Frum: Rich getting squeezed, too
KAI RYSSDAL: For all the buzz out there that the economy might be able to skate by without going into recession, we’ve got just one word for you today: foreclosure. RealtyTrac.com reports the number of foreclosure notices rose 65 percent in April over a year ago.
And the gloomy housing market’s not sparing anybody. The New York Post reported this week more than 100 homeowners in East Hampton and Southhampton — where upper-crust New Yorkers go to get away from it all — they’re gotten nasty letters from their banks, too.
Commentator David Frum says trouble in the Hamptoms underscores the hazards of an asset bubble.
DAVID FRUM: A sudden upsurge of home foreclosures in the Hamptons, the posh playground of the ultra rich… The New York Post took malicious pleasure in the story, identifying defaultees by name and giving their street and town for good measure. Tough town, New York.
But this is more than just a kick-’em-when-they’re-down story.
The mortgage crisis is not only a crisis of the small borrower. Big borrowers also made use of adjustable-rate mortgages, interest-deferred mortgages, convertible mortgages and all the other instruments that enabled Americans in the ’00s to buy more house with less money.
In one way, big borrowers were even more vulnerable than small: They paid higher interest rates.
Until March of this year, the federal mortgage insurance corporations did not cover loans bigger than $417,000. Jumbo loans, as they are called, could cost substantially more. And in today’s panicky market, the rate on a jumbo loan has at times spiked as much as a point-and-a-quarter higher than a smaller loan.
Result? In California, only about 15.5 percent of homes sold in February 2008 were financed with jumbo loans, down from almost 40 percent in February 2007.
These conditions have triggered an accelerating decline at the top of the home market. And that decline in turn could — stress “could” — severely weaken the balance sheets of upper- as well as lower-income households.

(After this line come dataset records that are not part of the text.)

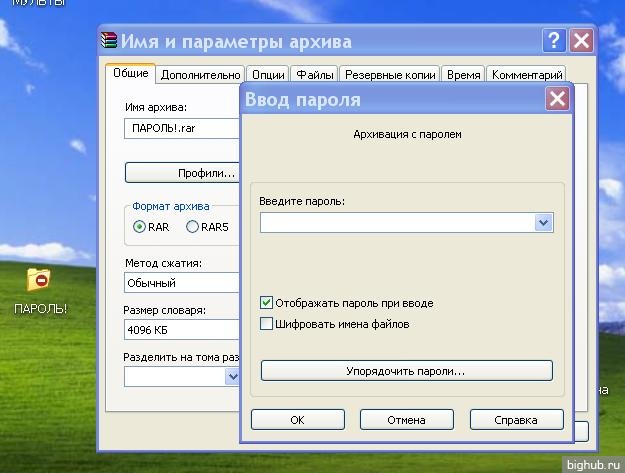Switch to the Файлы tab
This screenshot has height=473, width=625.
point(315,75)
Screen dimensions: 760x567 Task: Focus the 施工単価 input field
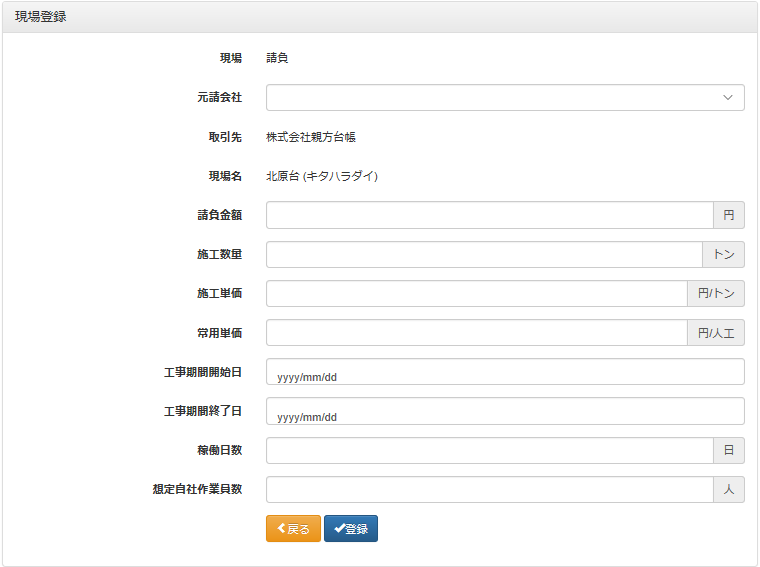476,293
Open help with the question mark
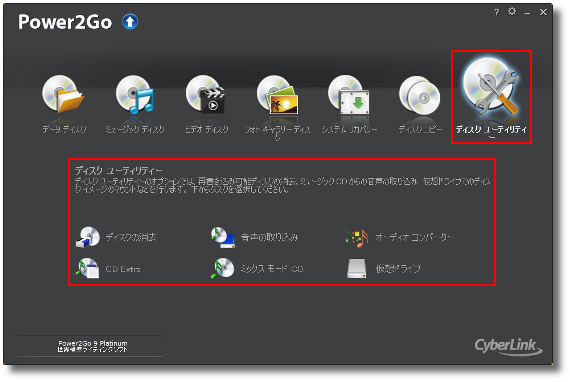This screenshot has width=570, height=382. pyautogui.click(x=497, y=12)
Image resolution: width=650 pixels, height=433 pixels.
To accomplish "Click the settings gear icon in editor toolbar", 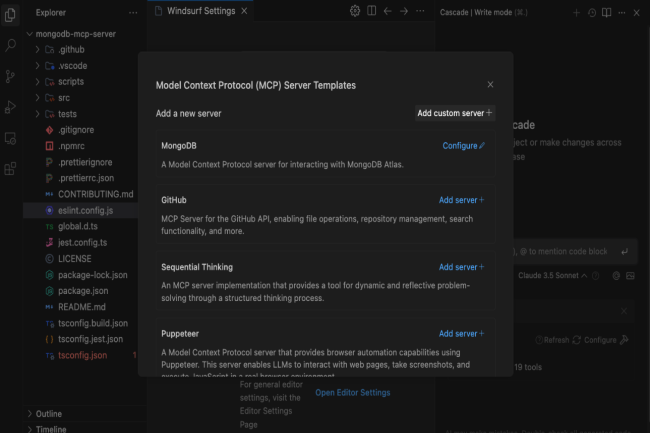I will (355, 11).
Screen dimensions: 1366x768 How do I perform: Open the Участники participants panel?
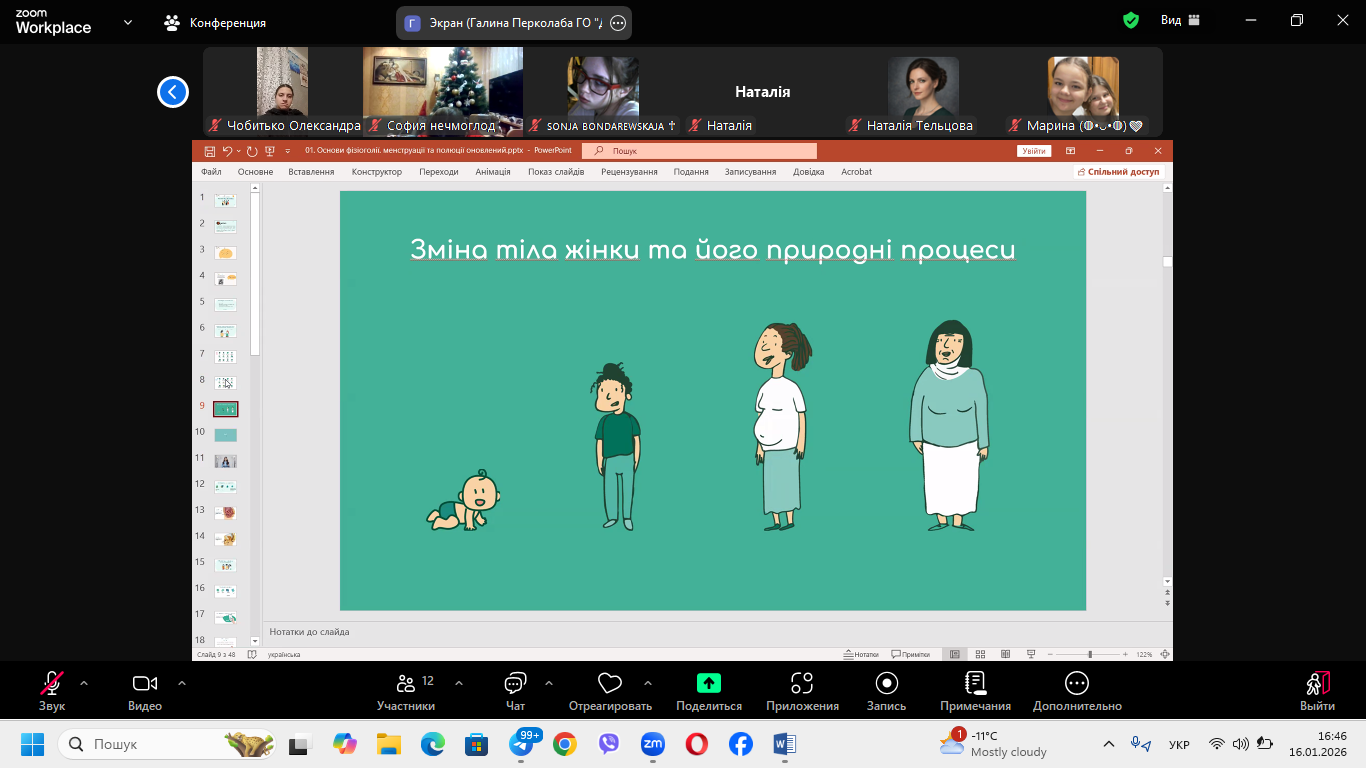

The economic expansion of the 2000s concentrated its benefits on upper-income Americans. Median incomes at the expansion’s end had only just caught up to where they stood in the year 2000. This was an asset boom, not an income boom — and now the value of the most important category of assets is dropping. Could make for choppy times ahead, for if the fun of the boom was enjoyed by only a few, the pain of the bust may soon be shared by all.
David Frum is a resident fellow at the American Enterprise Institute. His latest book is called “Comeback: Conservatism That Can Win Again.”